Elfriede Jelinek
Poet, Novelist, Playwright
Elfriede Jelinek was born in Mürzzuschlag/Styria in 1946 and grew up in Vienna. When she was only four she started learning ballet and French, and in the years that followed received a comprehensive musical training. In 1960 she began to study piano and composition at the Vienna Conservatoire. After completing High School in 1964 she moved on to Vienna University and took courses in Theatre and Art History. In 1967 she broke off her studies and began to write.
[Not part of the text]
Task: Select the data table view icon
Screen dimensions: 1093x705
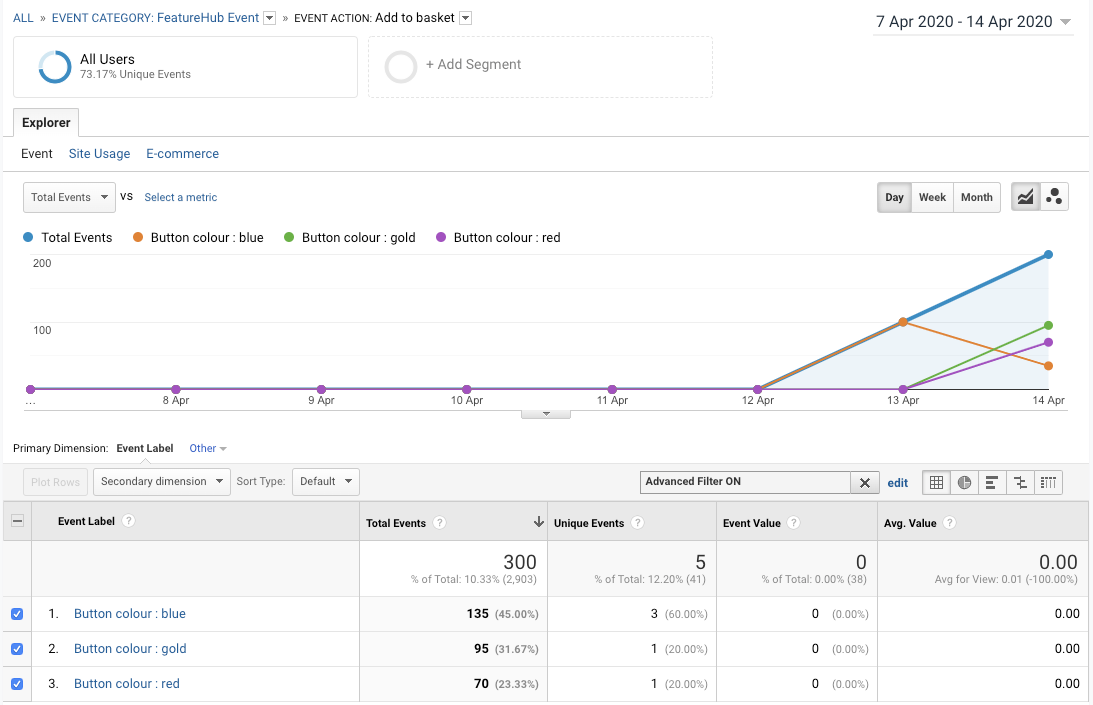Action: (936, 482)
Poems and prose appeared in anthologies and literary magazines before her first book, "wir sind lockvögel baby" (we're bait baby), was published in 1970.
Today Elfriede Jelinek is one of the most important contemporary authors writing in German. Her first play "Was geschah, nachdem Nora ihren Mann verlassen hatte oder Stützen der Gesellschaften" (What Happened after Nora left Her Husband or Pillars of Societies) was premiered in 1979 and has been followed by other texts for the theatre.
Her 1983 novel "The Piano Teacher" was filmed in 2011 by Michael Haneke and won three prizes at the Cannes Film Festival. At Festival/Tokyo 2009 Spring, her text "Clouds. Home." ("Wolken. Heim.") was staged by Akira Takayama in a translation by Tatsuki Hayashi. In 2004, she was awarded the Nobel Prize in Literature "for her musical flow of voices and counter-voices in novels and plays that with extraordinary linguistic zeal reveal the absurdity of societyʼs cliches and their subjugating power". She has also won the influential Mülheim Dramatists Prize four times.
Festival/Tokyo 2012 featured stagings of her plays "Kein Licht." and "Rechnitz (Der Würgeengel)", as well as "Epilog?", her follow-up to "Kein Licht.", in an original tour-style adaptation in central Tokyo by director Akira Takayama. All productions utilized an award-winning set of Japanese translations by Tatsuki Hayashi.